*** Opening GIVEN RECORDS ***

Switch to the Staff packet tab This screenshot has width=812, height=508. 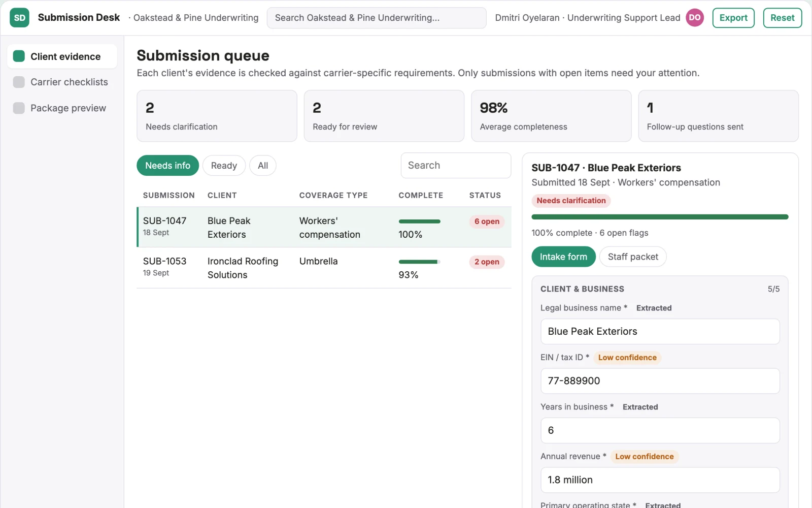633,257
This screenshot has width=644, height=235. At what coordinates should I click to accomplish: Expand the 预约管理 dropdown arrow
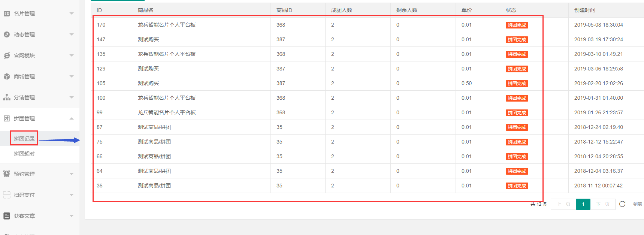click(x=72, y=174)
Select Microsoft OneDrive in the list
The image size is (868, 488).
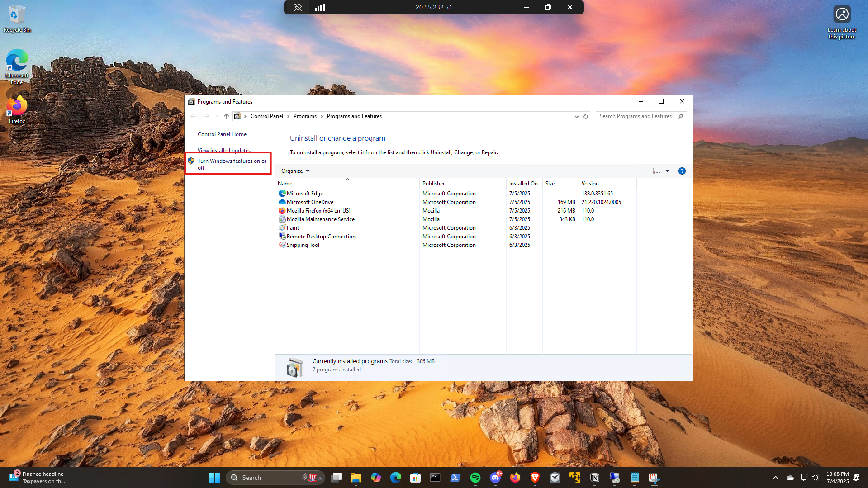point(310,202)
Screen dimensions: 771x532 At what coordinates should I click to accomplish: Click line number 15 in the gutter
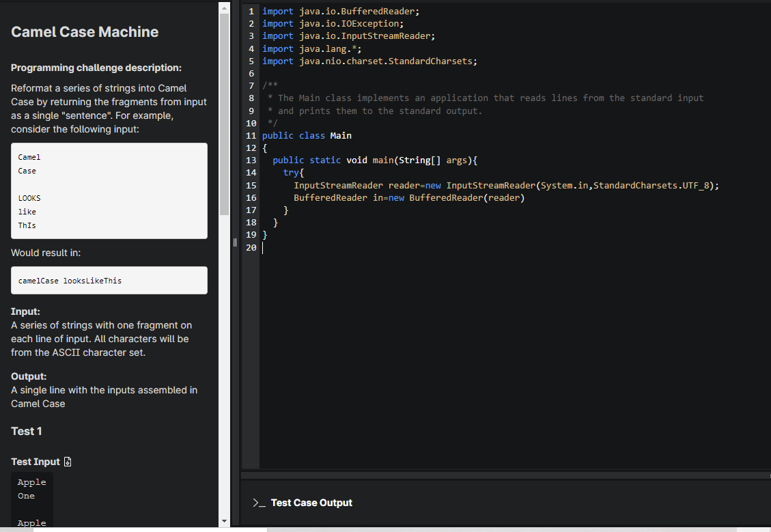251,185
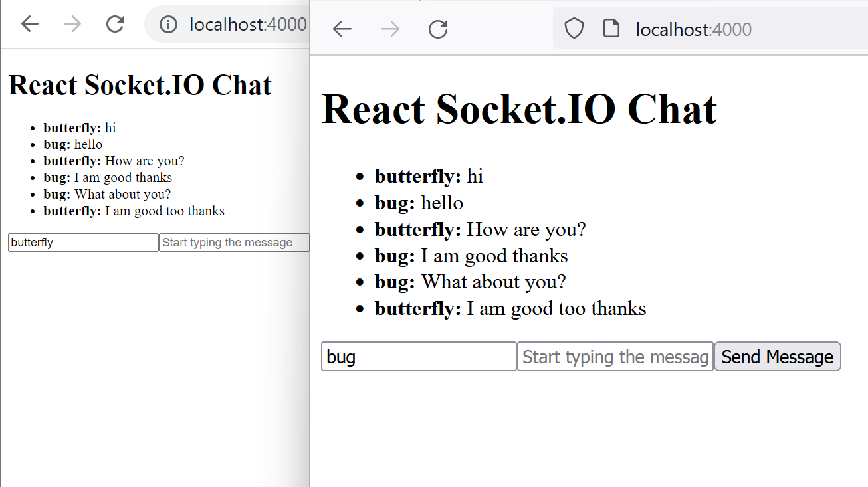Click the Send Message button
The image size is (868, 487).
click(777, 357)
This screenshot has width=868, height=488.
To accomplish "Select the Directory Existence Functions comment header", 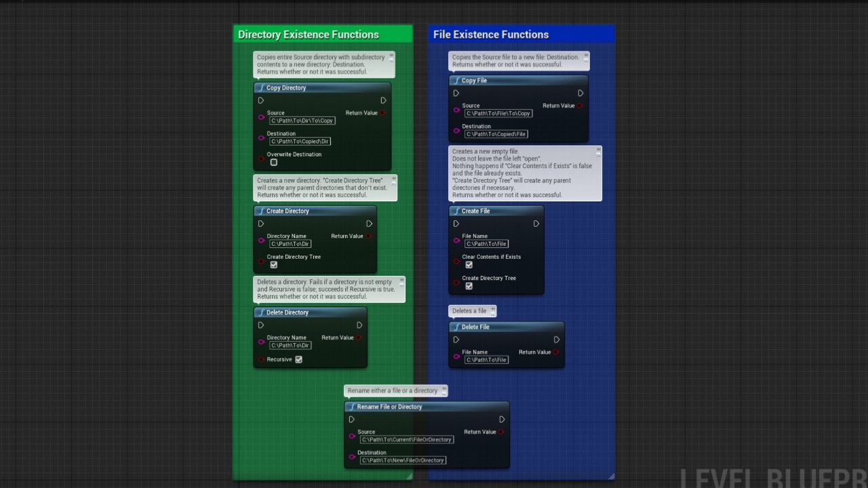I will [309, 35].
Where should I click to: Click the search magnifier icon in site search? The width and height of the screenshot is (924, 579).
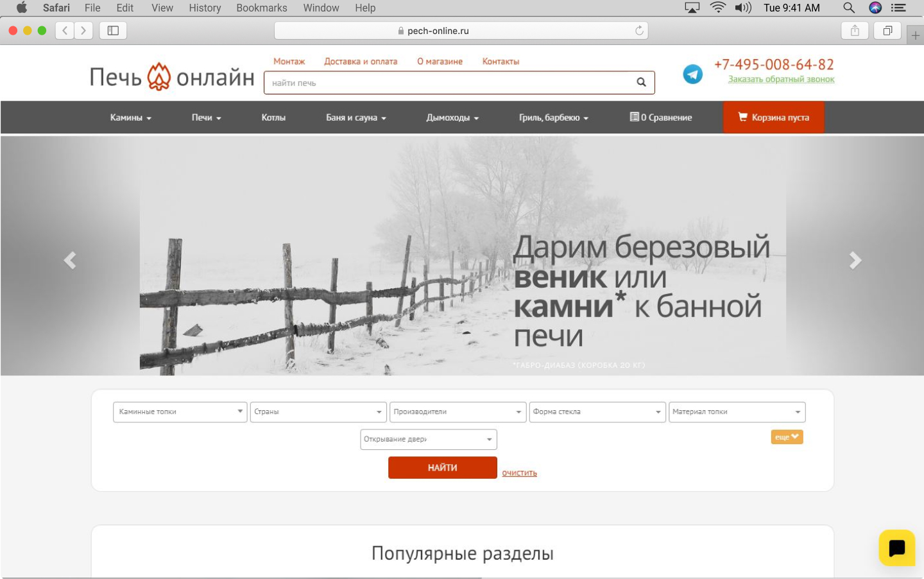(x=640, y=82)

*** Closing GIVEN RECORDS ***

TASK INSTRUCTIONS - Please copy the data above word for word, but only from the line that contains "Where should I" through the final line, both included, and without the pictures.

ANSWER SPACE -
Where should I click to: Click the search magnifier icon in site search? The width and height of the screenshot is (924, 579).
(x=640, y=82)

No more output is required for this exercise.